On 23 November 1577 a few hundred Beggars (Geuzen), led by commander Helling, entered the city at this 2nd Haarlemmer­poort in a foiled attempt to take the city. They thought they had reached Dam square, when they were actually at the Nieuwezijds Kolk. They occupied the Korenmeters­huis (Corn Weigh House), thinking it was the City Hall. By the time they realised their mistake, the city guards had already regrouped on Dam square and drove them out of the city. Geuzen (Beggars) was the name assumed by a confederacy of Calvinist Dutch nobles who from 1566 on opposed the Spanish rule in the Netherlands. Amsterdam, fearing trade consequences, had not initially joined the revolt.

The 3rd Haarlemmer­poort (1593-1612)

With the city’s expansion in 1593, an earthen wall was laid around what is now the Heren­gracht, with wooden city gates. This 3rd Haarlemmer­poort was located further West, somewhere near the current Heren­markt. The gate had two draw bridges and a front gate. It was demolished in 1612, so it had a rather short lifespan.

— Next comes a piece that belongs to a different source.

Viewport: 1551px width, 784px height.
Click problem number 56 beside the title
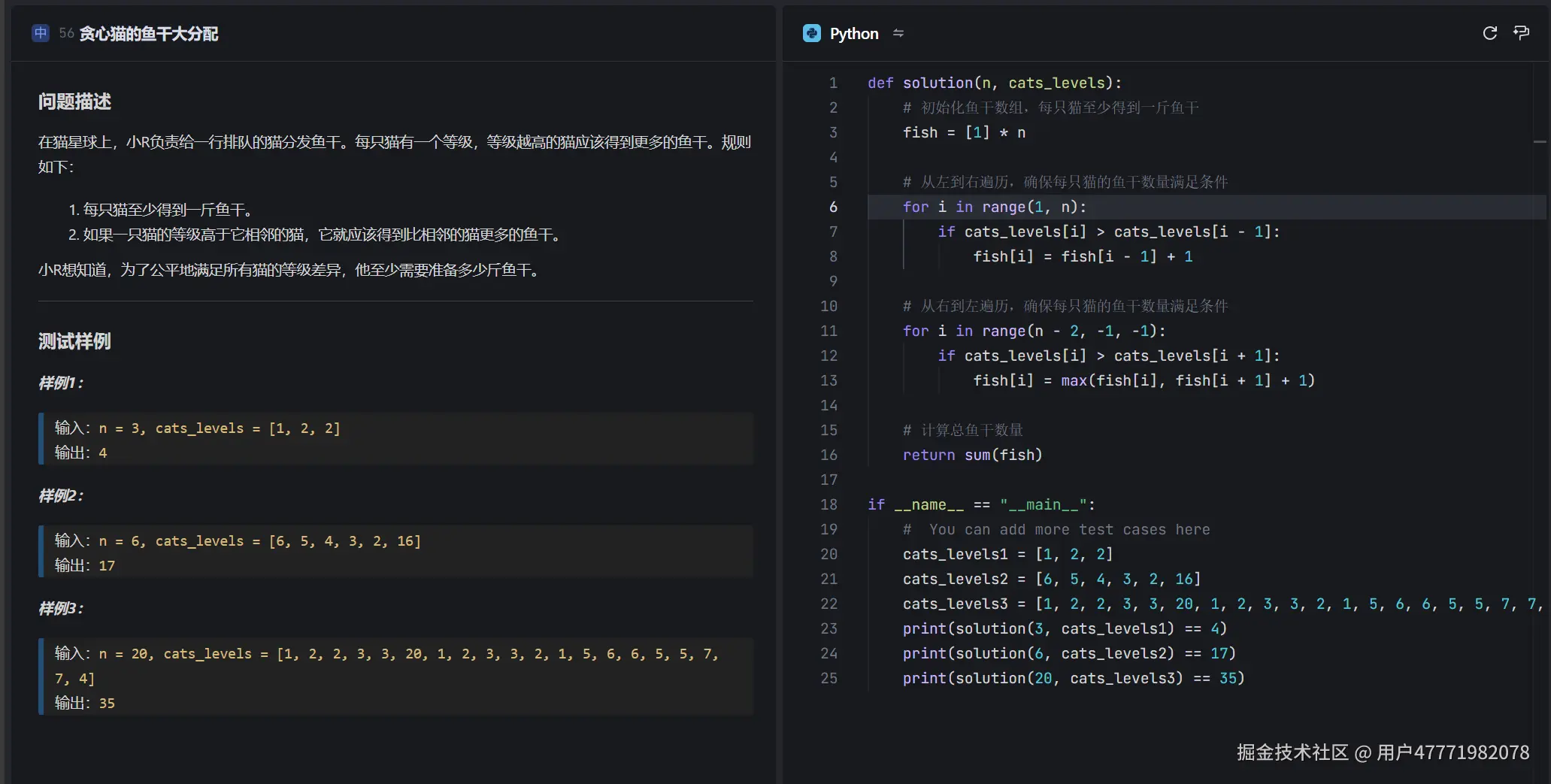tap(66, 34)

Detail from a map by Pieter Bast, with the 3rd Haarlemmer­poort in Amsterdam, 1597

Detail from a map from 1597 by Pieter Bast, with the 3rd Haarlemmer­poort.

The 4th Haarlemmer­poort (1615-1837)

With the third Amsterdam expansion (Derde Uitleg) from 1613-1615, the Haarlemmer­dijk and the 3rd Haarlemmer­poort came to be located inside the city walls. The entrance to the city from the Haarlem side was moved to the end of the Haarlemmer­dijk near the Singel­gracht. The build of the 4th Haarlemmer­poort was started in 1615 and finished in 1618. The gate was designed by architect Hendrik de Keyser, had white sandstone on the city side and a bend inside the gate itself (for defense purposes). By 1837 the gate had become so derelict that the city decided tear it down.

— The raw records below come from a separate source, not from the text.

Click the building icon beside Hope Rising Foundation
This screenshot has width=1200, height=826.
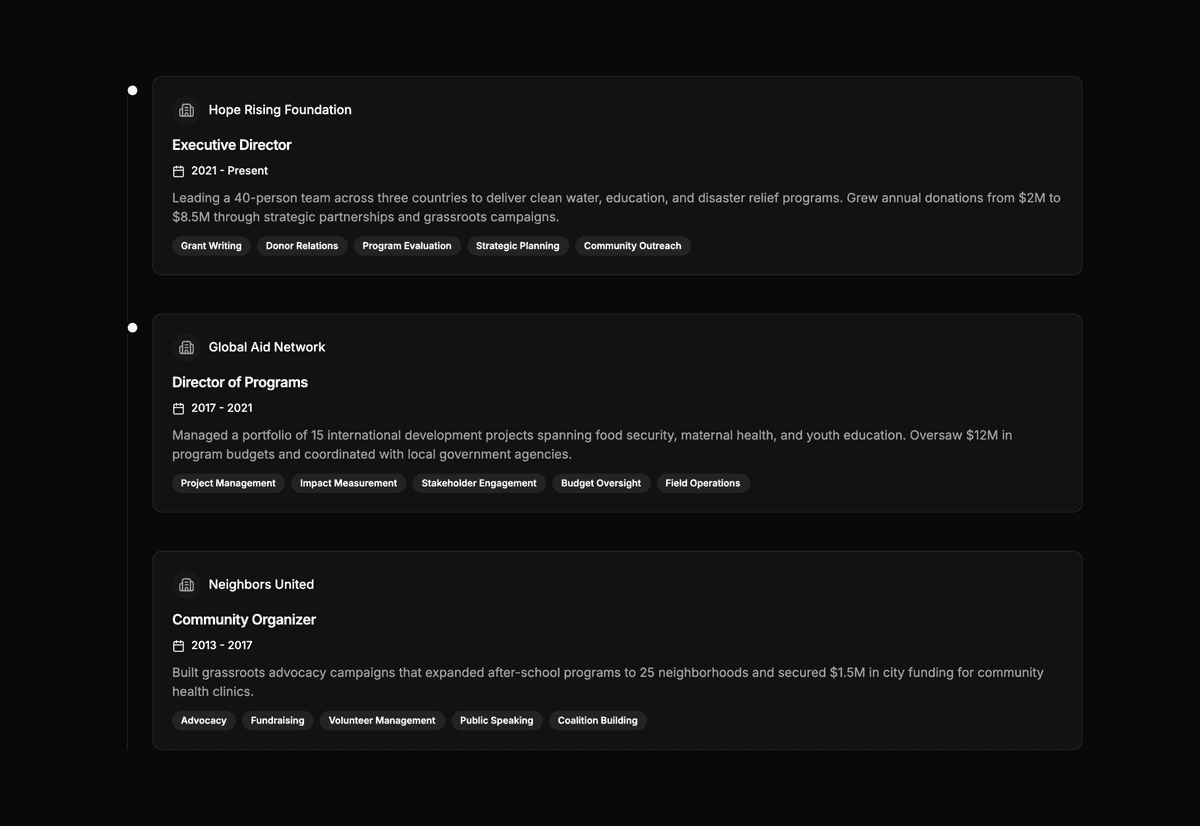pyautogui.click(x=187, y=110)
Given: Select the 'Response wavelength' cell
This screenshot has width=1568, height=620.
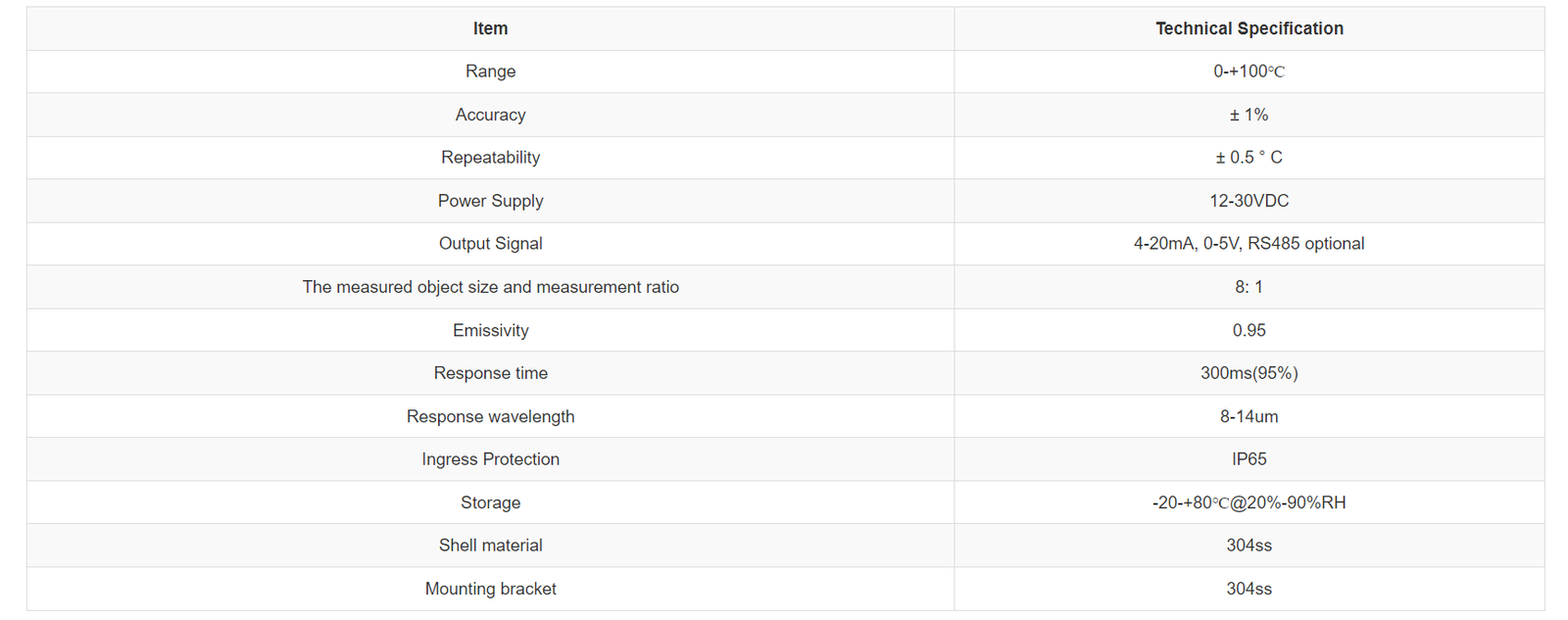Looking at the screenshot, I should (x=490, y=416).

Fourth Haarlemmerpoort, Amsterdam, oil painting from 1618

4th Haarlemmer­poort by architect Hendrik de Keyser on an oil painting from 1618.

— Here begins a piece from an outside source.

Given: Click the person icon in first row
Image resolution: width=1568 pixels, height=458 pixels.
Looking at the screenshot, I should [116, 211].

The road from Amsterdam to Haarlem at that time followed the curved old IJ-dike. From 1632 on a straight road led from this 4th Haarlemmer­poort to  the Haarlemmer Trek­vaart. The Haarlemmer­plein, now inside the city walls, became a square where the carts and carriages from outside the city were parked. On the edges of the square were related businesses, black­smiths, inns, traders and transporters with their stables.

The 5th Haarlemmerpoort (1840-present)

Three years after the demolition of the 4th Haarlemmer­poort, the fifth Haarlem gate was officially opened on 27 November 1840, with the official name Willems­poort (for King Willem II). From 1849-1866 it served as a municipal tax office, its function as a gate disappeared when the bridge was moved. From 1877-1897 the right hand side was in used as storage by the Amsterdam fire department. In 1889 the city council decided to demolish it, but then decided to keep the gate again in 1900.

From 1900-1961 it was a police post with two jails. After the Second World War it was mostly used as a storage for Stichting Monumenten­zorg (Foundation for Monument Preservation). Finally in 1975 the council decided to restore the gate, but that did not happen until 1984. Occupation by squatters put the gate back on the political agenda in 1978. There are now ten apartments inside the gate. Another extensive restoration took place in 2018, and now the gate seems to have finally earned a place as a lasting landmark in the neighbourhood.

Engraving of the 5th Haarlemmerpoort, Amsterdam, in 1845

The 5th Haarlemmer­poort in 1845.

View through the fifth Haarlemmerpoort in Amsterdam, seen towards the city and the end of the Haarlemmerdijk

View through the 5th Haarlemmer­poort in 2020, seen towards the city and the end of the Haarlemmer­dijk.